H.Pylori IgG ELISA

原理

• 間接法：將幽門螺桿菌抗原包被在微孔板表面，加入待檢血清樣本后，如果樣本中存在幽門螺桿菌特異性 IgG 抗體，抗體就會與包被的抗原結合。洗滌去除未結合的物質后，加入酶標記的抗人 IgG 抗體，它會與已結合在抗原上的 IgG 抗體結合，形成 “抗原 - IgG 抗體 - 酶標抗 IgG 抗體" 復合物。加入底物后，酶催化底物發生顯色反應，顏色的深淺與樣本中幽門螺桿菌 IgG 抗體的含量成正比。通過酶標儀測定吸光度值，與標準品或對照比較，即可判斷樣本中是否存在幽門螺桿菌 IgG 抗體以及抗體的含量。

操作步驟

• 樣本采集與處理：采集靜脈血，待血液自然凝固后，離心分離血清。血清樣本應在 2℃-8℃下保存，若不能及時檢測，需置于 - 20℃或更低溫度保存。

• 加樣：將標準品、陰性對照、陽性對照和處理后的樣本加入到包被有幽門螺桿菌抗原的酶標板孔中，通常每孔加入一定量的樣本或標準品，如 50μl 或 100μl，然后將酶標板放入 37℃恒溫箱中孵育一定時間，一般為 30 分鐘至 1 小時。

• 洗滌：孵育結束后，棄去孔內液體，用洗滌液沖洗酶標板，通常洗滌 3-5 次，以去除未結合的物質。

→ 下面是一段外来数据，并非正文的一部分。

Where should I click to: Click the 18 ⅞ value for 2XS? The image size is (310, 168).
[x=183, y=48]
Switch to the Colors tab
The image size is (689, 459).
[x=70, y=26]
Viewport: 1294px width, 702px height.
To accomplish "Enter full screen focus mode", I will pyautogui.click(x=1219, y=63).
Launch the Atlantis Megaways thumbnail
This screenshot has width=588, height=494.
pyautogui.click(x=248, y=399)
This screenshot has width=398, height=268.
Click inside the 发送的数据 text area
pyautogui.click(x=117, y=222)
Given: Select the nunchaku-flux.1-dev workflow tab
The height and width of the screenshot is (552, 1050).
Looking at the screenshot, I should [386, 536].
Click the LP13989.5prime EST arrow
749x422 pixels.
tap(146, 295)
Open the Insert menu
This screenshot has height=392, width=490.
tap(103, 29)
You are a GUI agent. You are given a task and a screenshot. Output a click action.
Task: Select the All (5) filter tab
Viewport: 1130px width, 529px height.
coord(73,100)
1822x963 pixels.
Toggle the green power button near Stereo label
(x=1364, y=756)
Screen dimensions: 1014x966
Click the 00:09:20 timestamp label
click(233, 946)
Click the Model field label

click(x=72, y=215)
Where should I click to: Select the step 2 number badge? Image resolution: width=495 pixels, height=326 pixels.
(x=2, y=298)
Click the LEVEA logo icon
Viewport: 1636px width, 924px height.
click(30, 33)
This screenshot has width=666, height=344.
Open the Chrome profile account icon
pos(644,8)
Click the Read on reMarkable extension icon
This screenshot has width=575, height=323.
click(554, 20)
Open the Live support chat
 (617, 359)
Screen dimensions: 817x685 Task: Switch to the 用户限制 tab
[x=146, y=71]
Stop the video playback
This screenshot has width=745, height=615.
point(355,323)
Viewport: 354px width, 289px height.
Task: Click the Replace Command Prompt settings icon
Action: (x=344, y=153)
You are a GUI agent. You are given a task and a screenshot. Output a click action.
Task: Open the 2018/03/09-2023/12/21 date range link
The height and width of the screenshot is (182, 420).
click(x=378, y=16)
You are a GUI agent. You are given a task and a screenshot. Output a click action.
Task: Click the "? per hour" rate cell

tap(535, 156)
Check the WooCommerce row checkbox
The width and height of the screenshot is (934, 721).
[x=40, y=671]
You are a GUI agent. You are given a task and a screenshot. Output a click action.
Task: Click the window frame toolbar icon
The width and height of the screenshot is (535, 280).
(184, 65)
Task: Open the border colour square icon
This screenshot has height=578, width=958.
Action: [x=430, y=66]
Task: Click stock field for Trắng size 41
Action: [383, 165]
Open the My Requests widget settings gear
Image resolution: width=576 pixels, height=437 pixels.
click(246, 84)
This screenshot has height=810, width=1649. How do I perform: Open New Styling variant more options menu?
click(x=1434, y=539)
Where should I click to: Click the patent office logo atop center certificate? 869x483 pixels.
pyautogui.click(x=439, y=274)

• 加酶標抗體：向每孔中加入酶標記的抗人 IgG 抗體，再將酶標板放入 37℃恒溫箱中孵育，時間一般為 30 分鐘左右。

• 再次洗滌：重復洗滌步驟，去除未結合的酶標抗體。

• 顯色：加入底物溶液，如四甲基聯苯胺（TMB），在酶的作用下底物發生顯色反應，一般在室溫下避光反應 15-30 分鐘，反應后溶液會呈現藍色。

• 終止反應：加入終止液，如硫酸溶液，終止顯色反應，此時溶液顏色由藍色轉變為黃色。

• 讀數：用酶標儀在特定波長下，如 450nm 波長處測定各孔的吸光度值。根據標準品的吸光度值繪制標準曲線，再根據樣本的吸光度值從標準曲線中計算出樣本中幽門螺桿菌 IgG 抗體的含量或判斷樣本的陰陽性。

臨床意義

• 診斷幽門螺桿菌感染：若檢測結果顯示血清中幽門螺桿菌 IgG 抗體陽性，表明患者曾經感染過幽門螺桿菌。但不能區分是現癥感染還是既往感染，因為幽門螺桿菌被gen除后，抗體水平下降緩慢，一般 1-2 年才能轉陰1。

• 流行病學調查：由于該檢測方法操作簡便、成本相對較低，可用于大規模人群的幽門螺桿菌感染流行病學調查，了解不同地區、不同人群的幽門螺桿菌感染率。

• 治療效果評估輔助：在幽門螺桿菌gen除治療后，定期檢測 H.Pylori IgG 抗體水平，若抗體水平逐漸下降，提示治療有效；若抗體水平持續不降或升高，可能提示治療失敗或存在再次感染，但不能僅以此作為判斷依據，還需結合其他檢查方法。